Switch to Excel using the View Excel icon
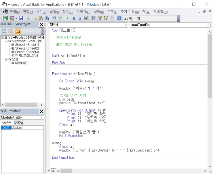The width and height of the screenshot is (213, 174). coord(5,18)
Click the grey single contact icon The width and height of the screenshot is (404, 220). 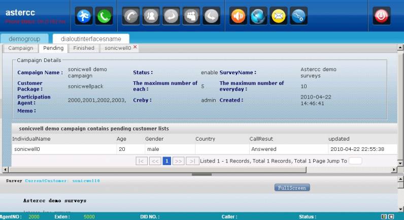151,16
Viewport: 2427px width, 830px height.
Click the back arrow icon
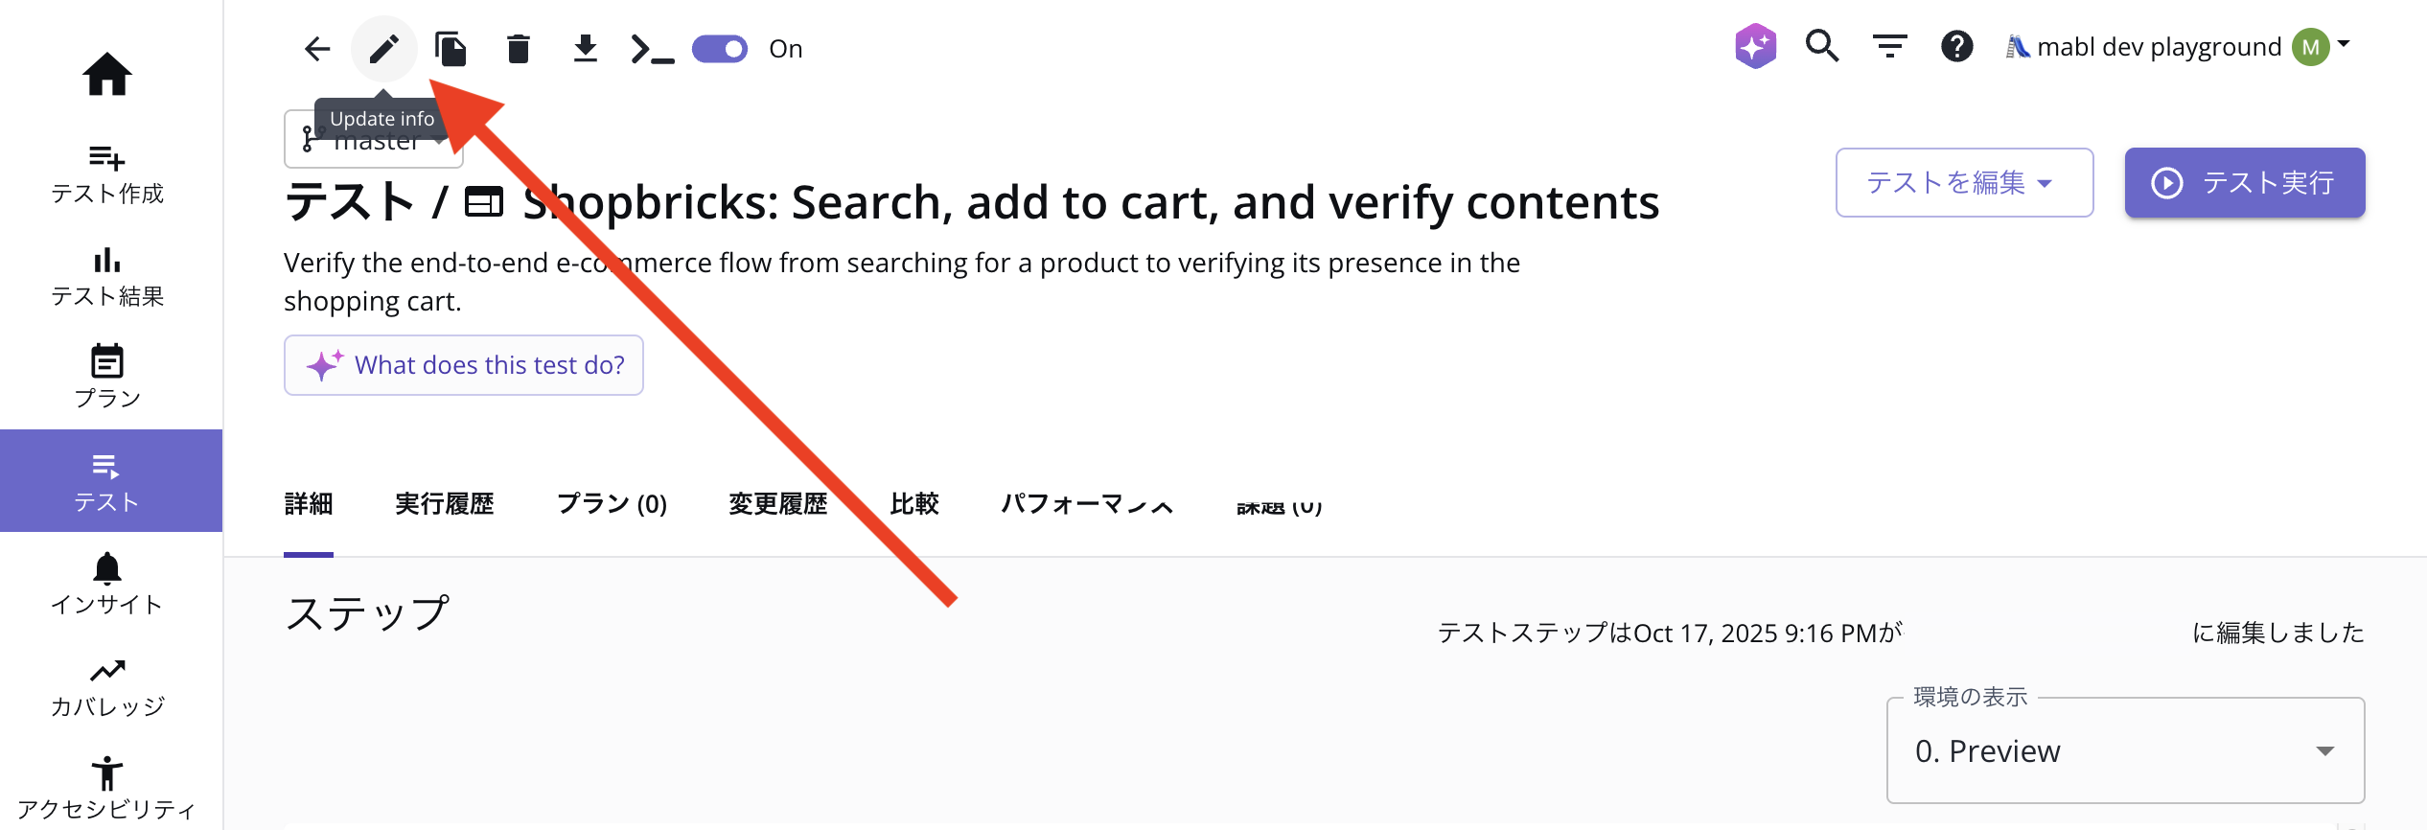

■ **YOUR GOAL**: Exact text is required for the lines from the one with "Viewport: 2427px width, 830px height." through the last line of the entries, both included. Omit pictures.

■ **RESPONSE BELOW**:
Viewport: 2427px width, 830px height.
Click the back arrow icon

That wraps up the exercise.